----- RECORDS SUPPLIED -----

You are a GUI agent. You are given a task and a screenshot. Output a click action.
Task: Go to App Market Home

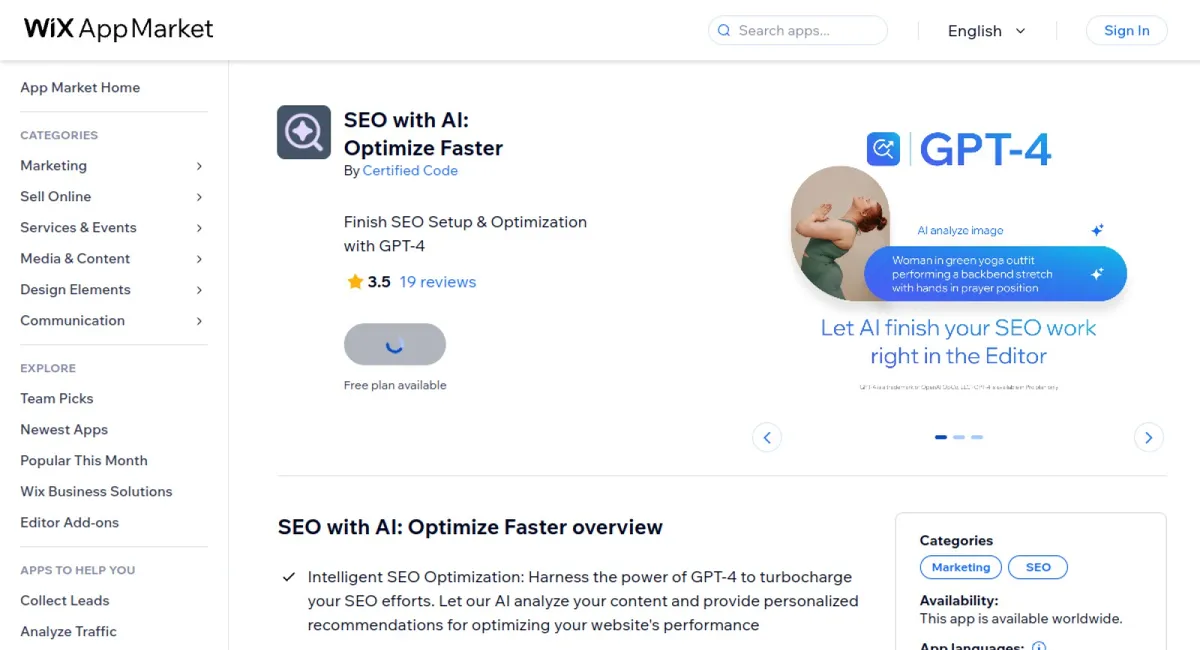(80, 87)
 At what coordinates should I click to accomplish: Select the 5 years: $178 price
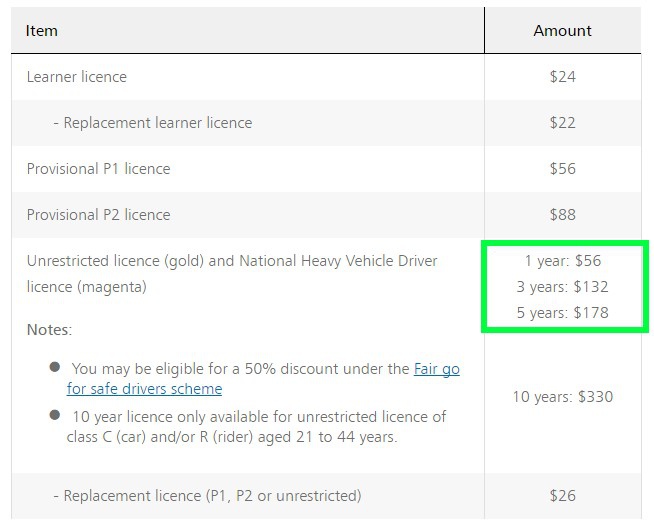click(x=562, y=313)
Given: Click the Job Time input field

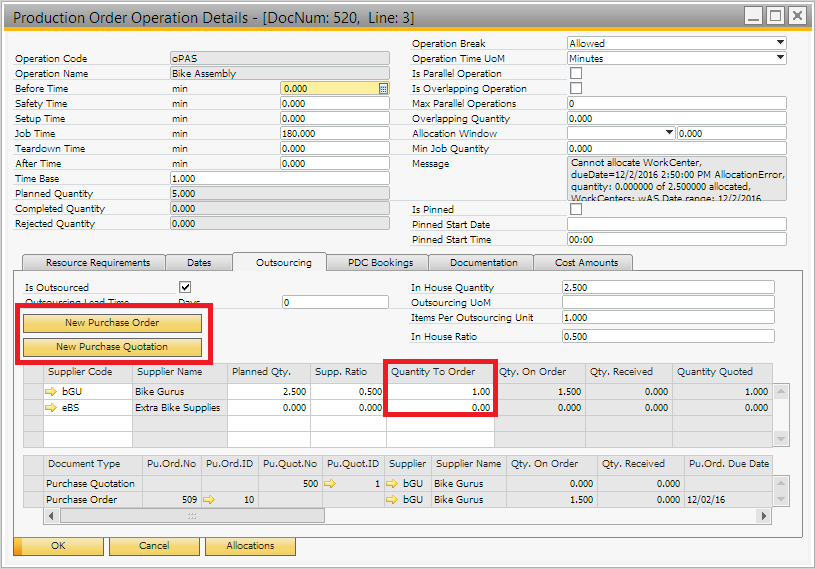Looking at the screenshot, I should point(334,133).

-----

### WRITTEN PROBLEM
Please copy the lines above word for word, leaving out the pictures.

### ANSWER FOR THIS EXERCISE
You are a GUI agent. You are given a task and a screenshot. Output a click action.
Task: Go to App Market Home

(80, 87)
 At what coordinates should I click to accomplish: Select the 5 years: $178 price
click(x=562, y=313)
Given: Click the Job Time input field

Looking at the screenshot, I should point(334,133).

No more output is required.